RECORDS FOR THE EXERCISE Start Marker

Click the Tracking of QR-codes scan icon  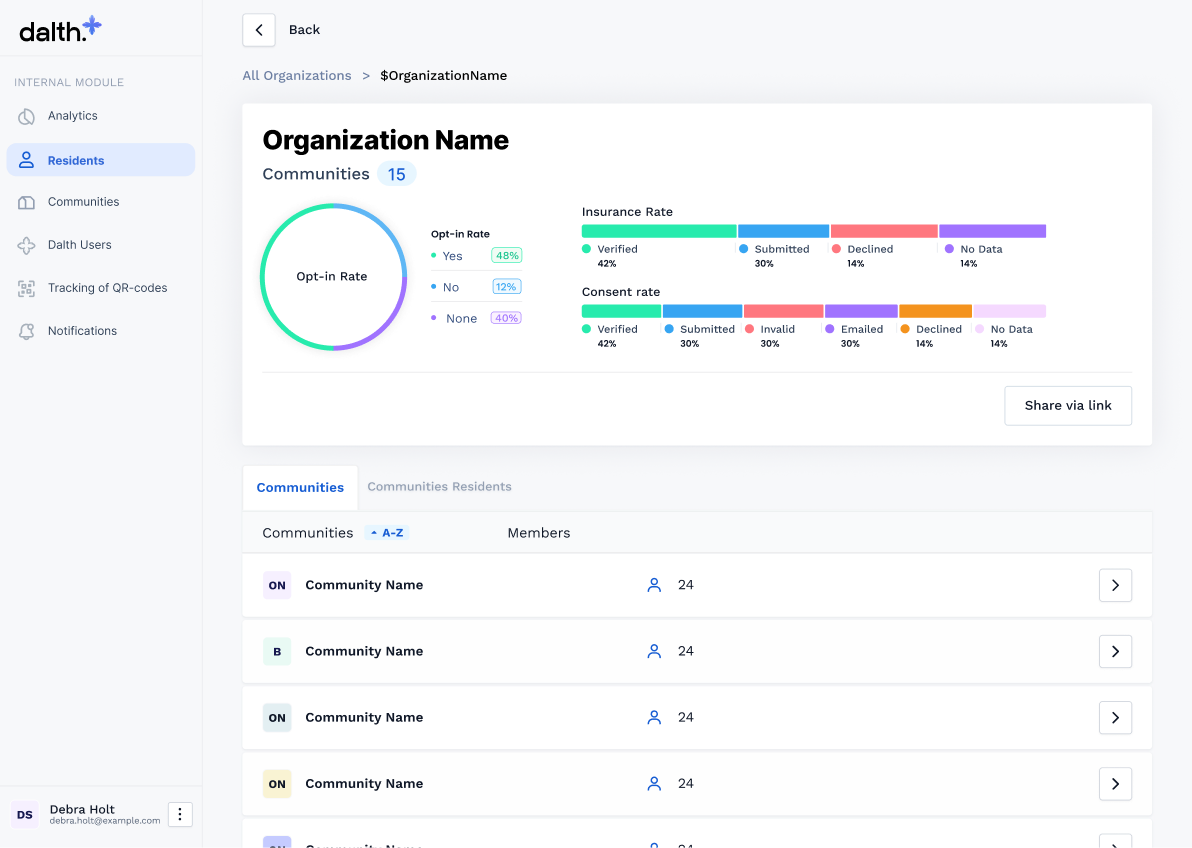pyautogui.click(x=27, y=288)
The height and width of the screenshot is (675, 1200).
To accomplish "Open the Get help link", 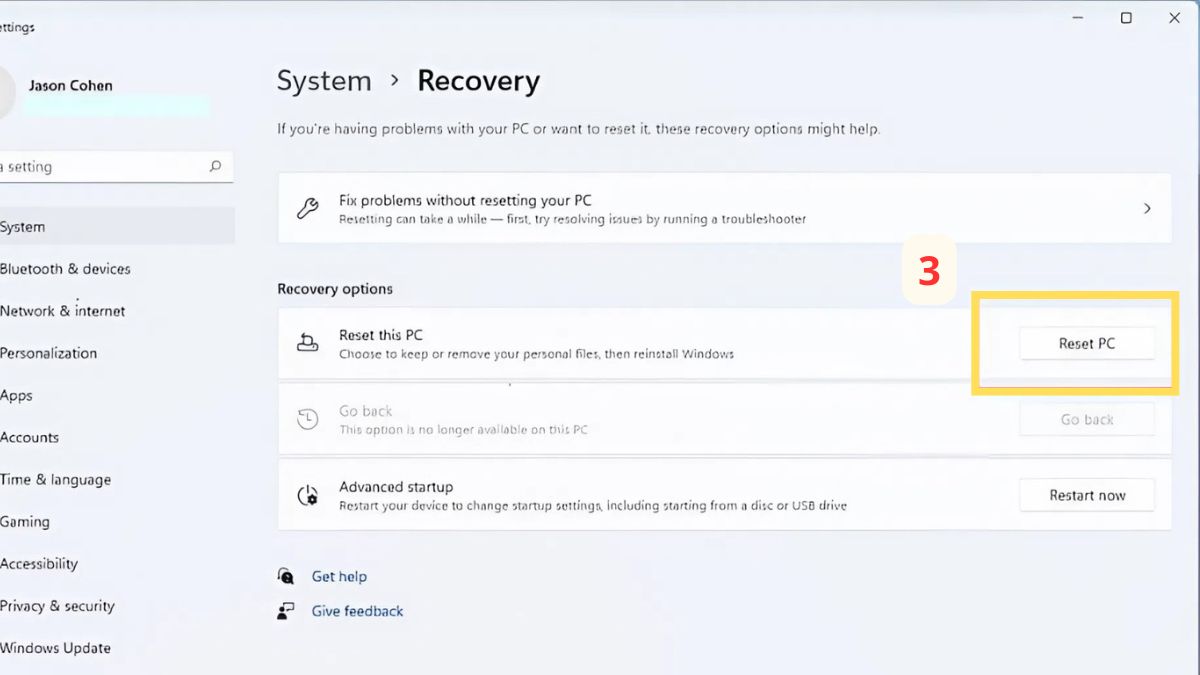I will (x=339, y=577).
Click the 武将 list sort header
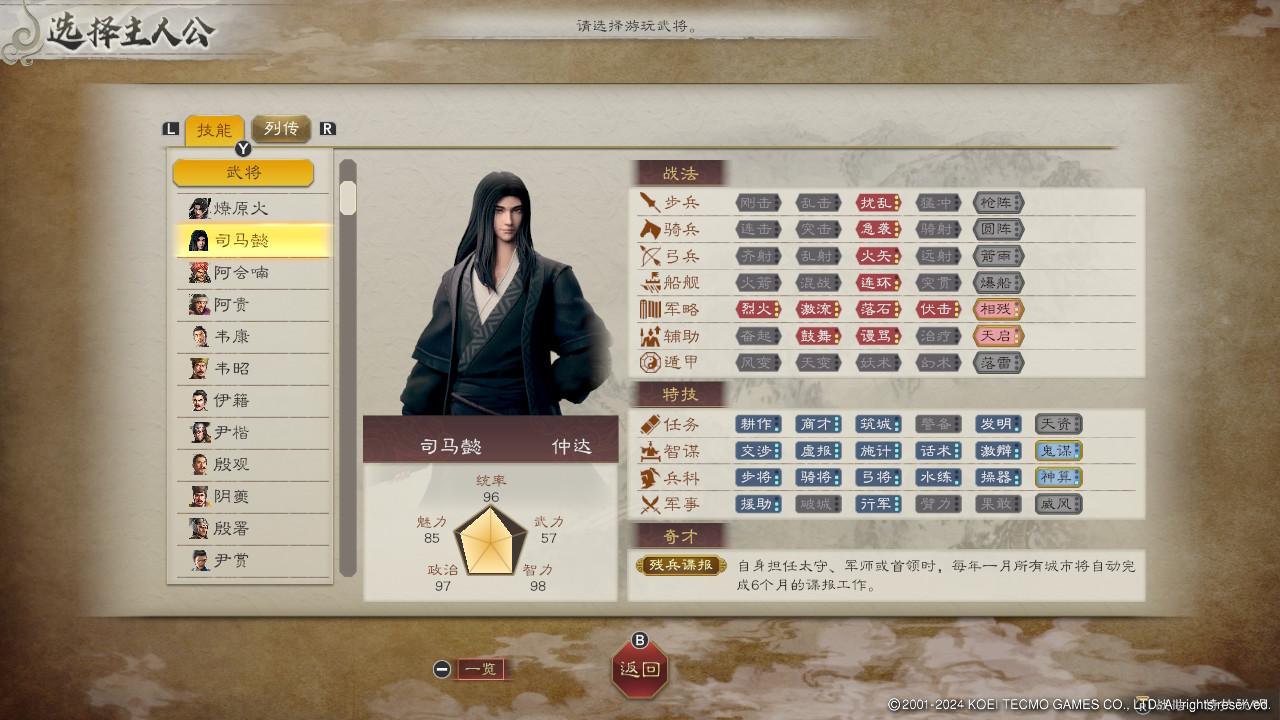Image resolution: width=1280 pixels, height=720 pixels. point(243,172)
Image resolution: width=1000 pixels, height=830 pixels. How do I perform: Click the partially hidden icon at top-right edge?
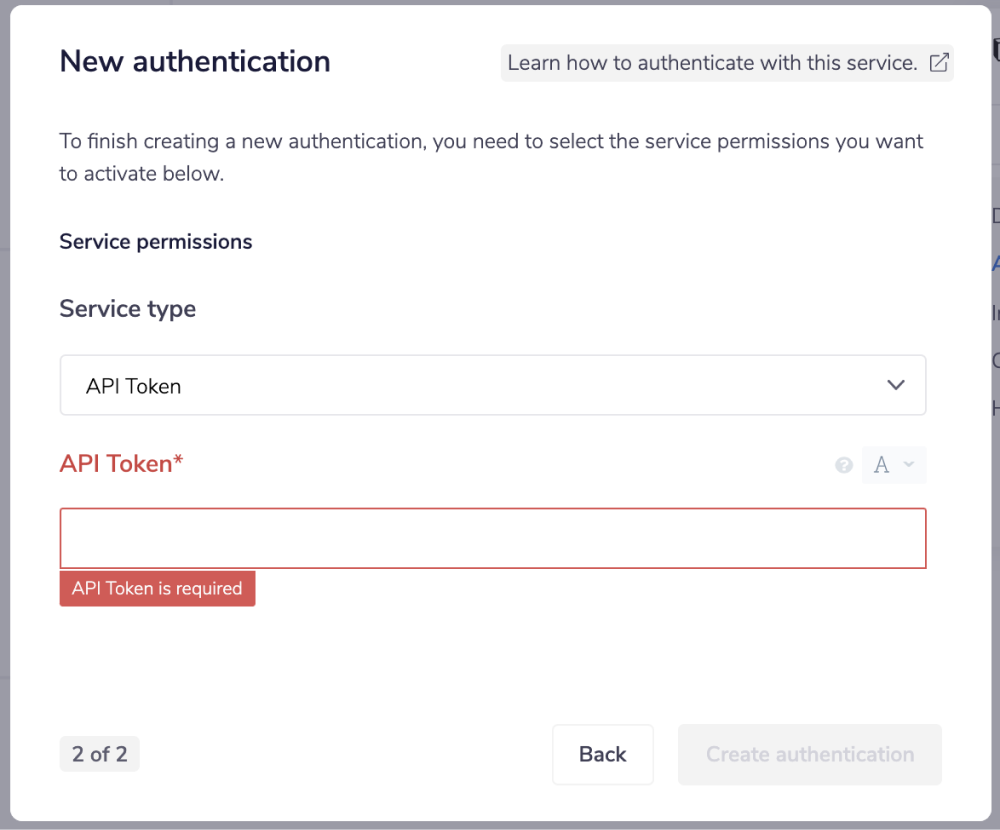click(x=995, y=50)
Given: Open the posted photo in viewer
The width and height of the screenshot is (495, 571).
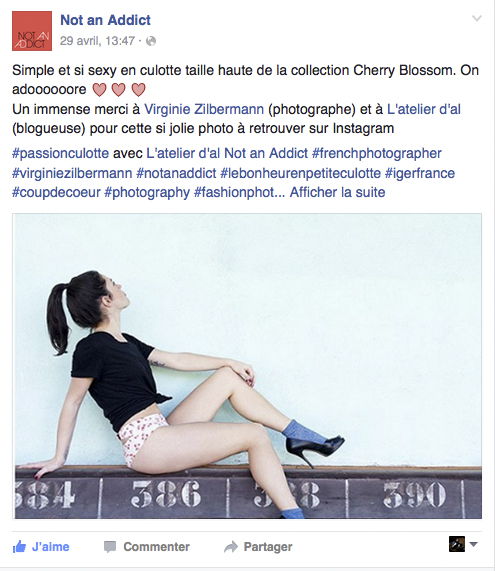Looking at the screenshot, I should tap(247, 366).
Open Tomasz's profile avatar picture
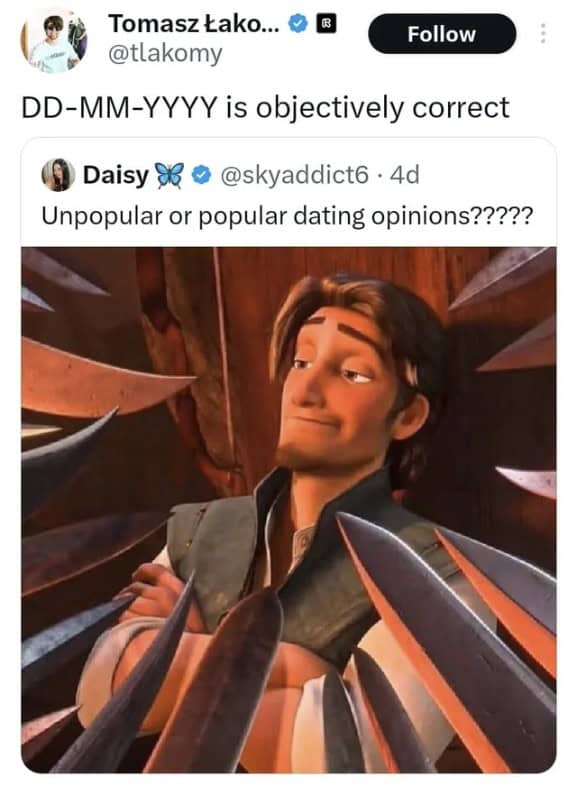The height and width of the screenshot is (792, 572). click(54, 40)
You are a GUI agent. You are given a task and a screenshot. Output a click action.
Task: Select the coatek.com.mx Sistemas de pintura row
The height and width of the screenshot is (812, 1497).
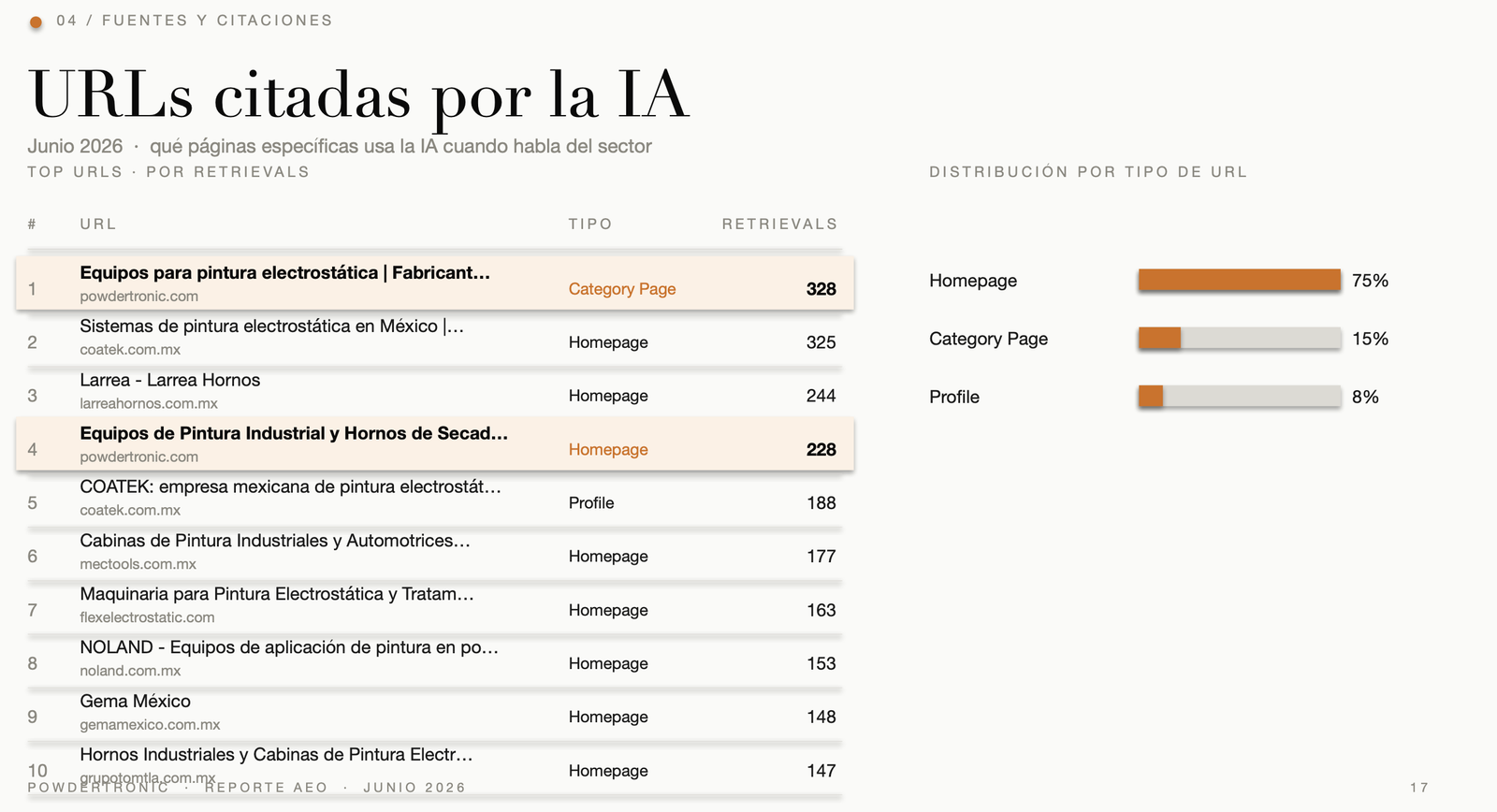coord(435,338)
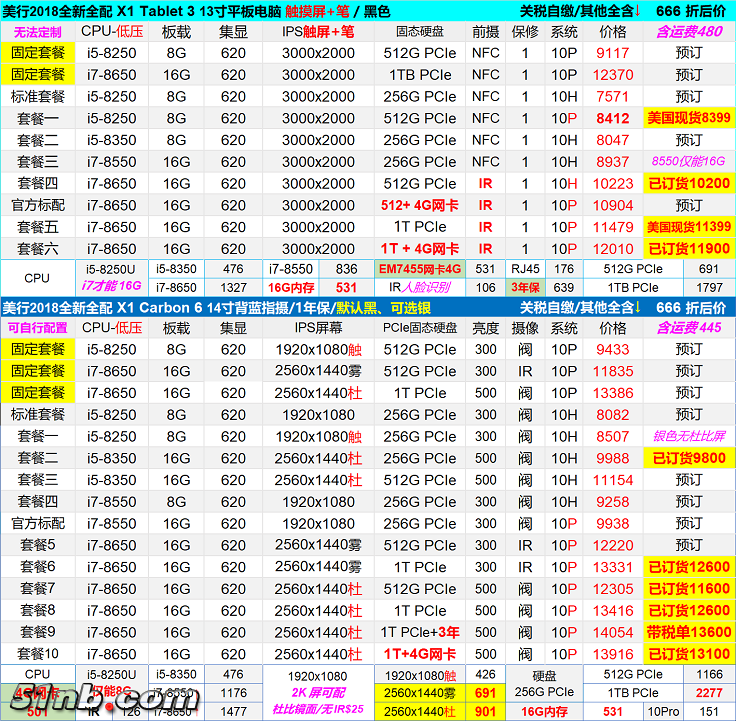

RECORDS FOR THE EXERCISE End Marker

Give back exactly the lines above from the one with "Open Tomasz's profile avatar picture" through the one with "Task: Select the", both included. Pictures don't belong in the copy.

Open Tomasz's profile avatar picture
The height and width of the screenshot is (792, 572). click(54, 40)
You are a GUI agent. You are given a task and a screenshot. Output a click action.
Task: Select the coatek.com.mx Sistemas de pintura row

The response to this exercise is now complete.